Pat Tillman’s legacy is paraded rather than celebrated

The Super Bowl is a time of celebrating not only sports but the United States in general, and one person who often gets used as an example of both groups is Pat Tillman. He is a symbol of American pride and sacrifice in the wake of 9/11, but would he want us to celebrate him publicly for this?

Tillman, despite playing defense in the NFL for the Arizona Cardinals and looking like he could switch places with Arnold Schwarzenegger in just about any movie, was reported to always be accompanied by a book. He left his NFL contract to go join the Army Rangers in the spring after the 9/11 attacks.

He read voraciously and thought deeply about it, those around him said. He took his time to think out his decision to join and not make an impulsive call. 

So when Tillman made comments calling the Iraq war illegal, they were thoughtful remarks of his. In that war, he would experience some of its worst kinds of events. 

That was when something tragic and far too common happened to Tillman on April 22, 2004, when his own soldiers mistakenly fired on him. He and an Iraqi soldier were both killed. 

“[He said] I don’t want them to parade me through the streets,” Spc. Jade Lane recalled one of his conversations with Jon Krakauer, the author of a book on Tillman titled “Where Men Win Glory: The Odyssey of Pat Tillman.”

Unfortunately, after his death the worst kind of parading occurred, one under false pretenses. 

The news soon reached the White House, where they were keeping tabs on the football star turned Army Ranger. This news should have come as bad news on top of the worsening situation of the Iraq war, but the Bush administration saw a way to twist the story for their own gain.

Rather than telling the family about the death of their son, as was policy, his death was reported to the press as a heroic story of gallantry against the enemy. Even his brother, Kevin, who was in the same unit as him, was deliberately kept in the dark about the circumstances of his death.

It wasn’t until after several investigations, pushed for by his mother, that it was revealed that his death was an incident of fratricide. More disturbing, all of his equipment and belongings were burned which is against military protocol. 

All of these actions appeared to be to slow down the media from finding out that the NFL player in the Army was killed by his own men. This is the parading that he talked about before he died in a war he called illegal.

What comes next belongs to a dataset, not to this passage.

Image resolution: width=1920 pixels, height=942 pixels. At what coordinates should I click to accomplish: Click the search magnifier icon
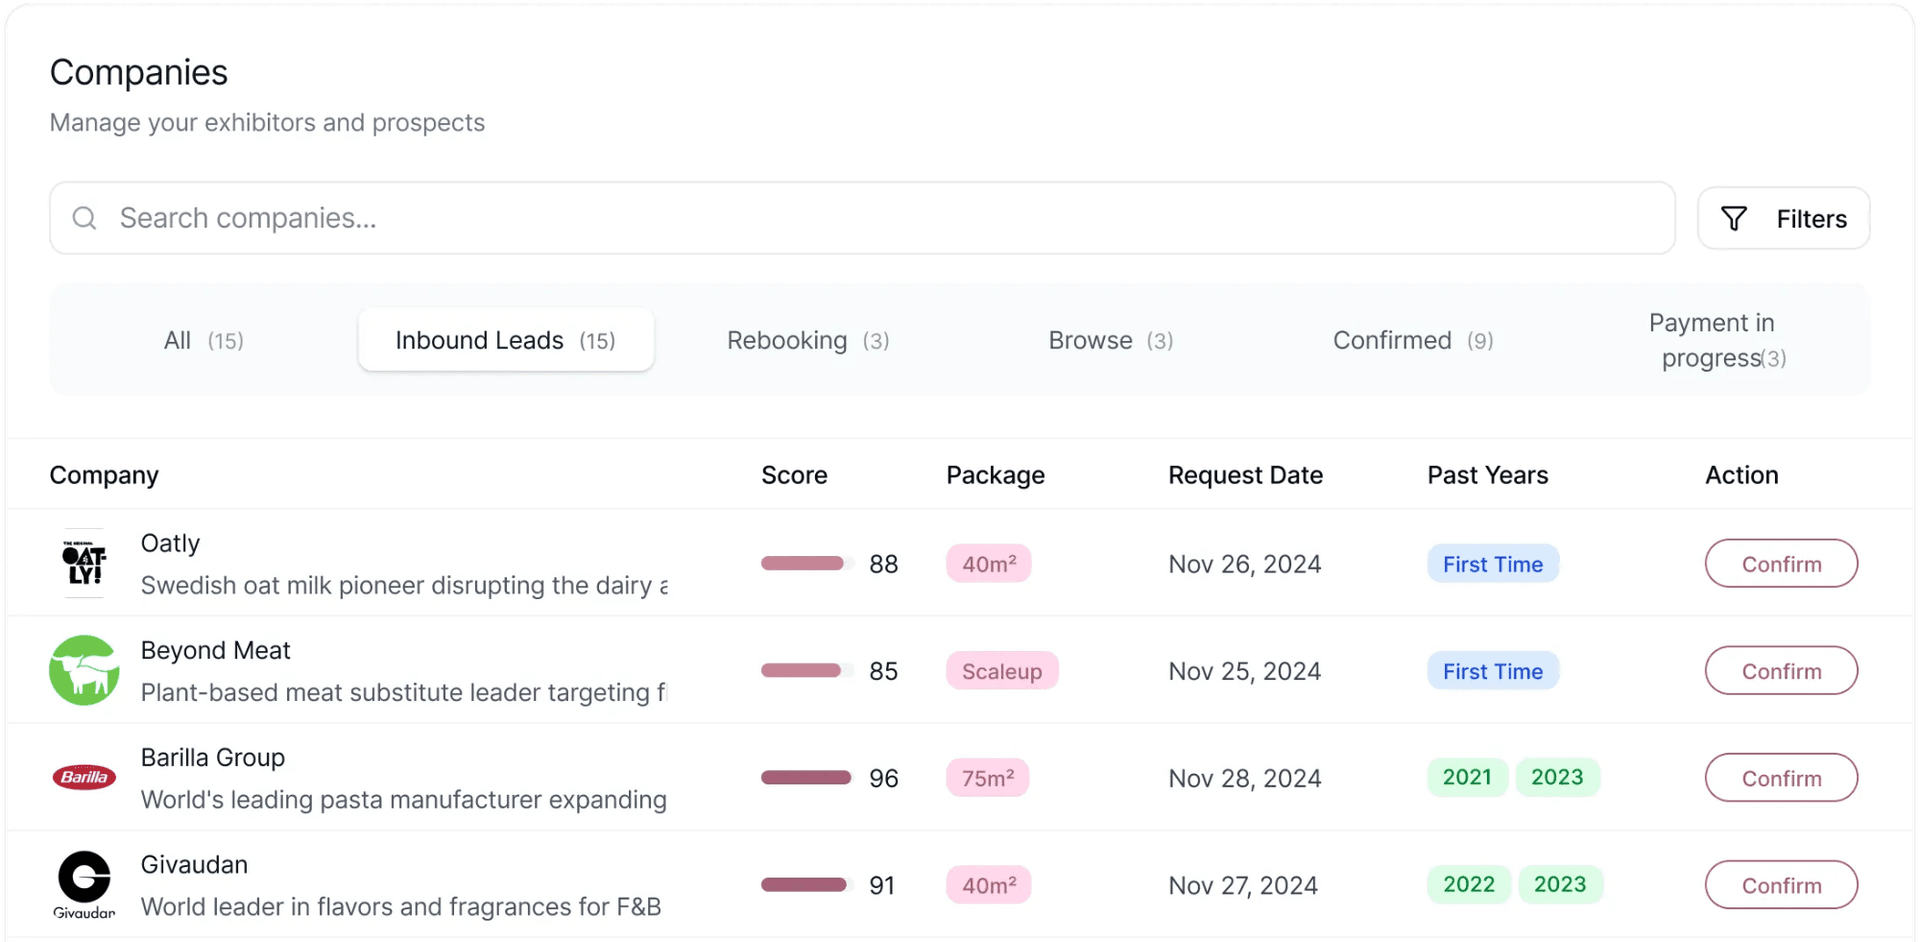84,218
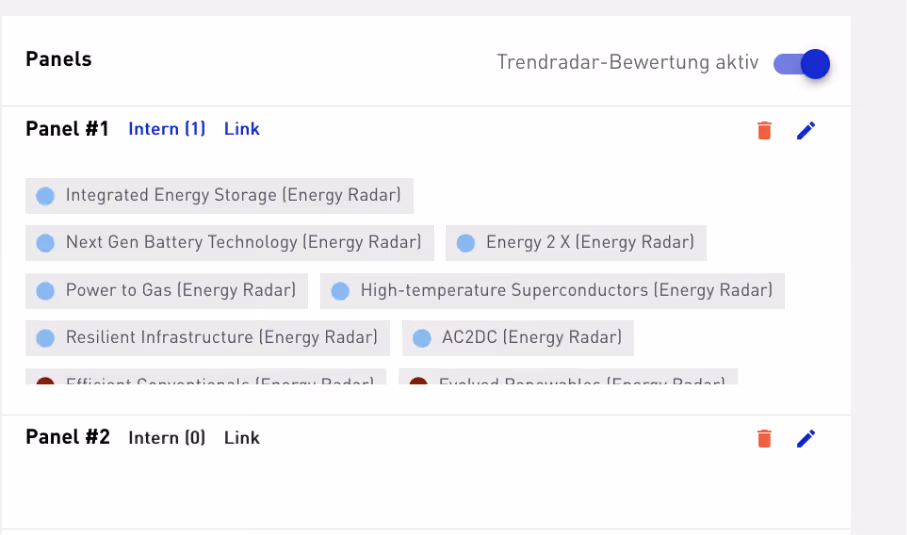Click Panel #1 heading

[x=67, y=128]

So when the commercial on Super Bowl Sunday played and used his legacy to further tie him to veterans and war dead, is it something he would want?

It cannot be known exactly what he’d want his legacy to be, but it’s safe to say that he didn’t want to become solely known for his service and especially not to be the face of it. For the sake of respecting his will, it’s best that we find another face for sacrifice in the wake of 9/11, someone who would prefer their death be honored in that way.